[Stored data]
━━━━━━━━━━━━━━━━

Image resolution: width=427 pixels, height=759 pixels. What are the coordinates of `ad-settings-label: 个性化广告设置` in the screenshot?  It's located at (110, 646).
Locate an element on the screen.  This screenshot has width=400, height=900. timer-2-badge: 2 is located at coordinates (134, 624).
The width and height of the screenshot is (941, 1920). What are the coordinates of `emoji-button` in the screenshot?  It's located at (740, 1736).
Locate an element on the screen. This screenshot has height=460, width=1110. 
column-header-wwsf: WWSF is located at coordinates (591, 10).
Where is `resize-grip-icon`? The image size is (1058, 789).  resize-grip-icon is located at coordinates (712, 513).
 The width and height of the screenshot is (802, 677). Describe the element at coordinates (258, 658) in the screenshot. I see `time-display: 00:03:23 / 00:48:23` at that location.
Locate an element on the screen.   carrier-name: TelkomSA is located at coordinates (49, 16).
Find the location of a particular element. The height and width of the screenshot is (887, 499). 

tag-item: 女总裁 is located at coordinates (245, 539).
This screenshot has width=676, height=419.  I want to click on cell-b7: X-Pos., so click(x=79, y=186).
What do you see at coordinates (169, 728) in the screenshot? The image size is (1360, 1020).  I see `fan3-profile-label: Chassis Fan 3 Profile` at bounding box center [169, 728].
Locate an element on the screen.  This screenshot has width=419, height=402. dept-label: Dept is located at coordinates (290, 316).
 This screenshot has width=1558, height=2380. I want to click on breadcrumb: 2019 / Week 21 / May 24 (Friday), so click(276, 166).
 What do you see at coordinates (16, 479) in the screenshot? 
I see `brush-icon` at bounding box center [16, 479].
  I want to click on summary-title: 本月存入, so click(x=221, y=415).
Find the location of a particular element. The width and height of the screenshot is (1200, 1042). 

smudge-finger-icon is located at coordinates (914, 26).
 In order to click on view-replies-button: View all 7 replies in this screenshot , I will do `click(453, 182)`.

━━━━━━━━━━━━━━━━

### What the task asks
Count the lines in the entries above that contain the string "icon", treating uppercase and lowercase as different, and reply with only that number.

### Response to this exercise
3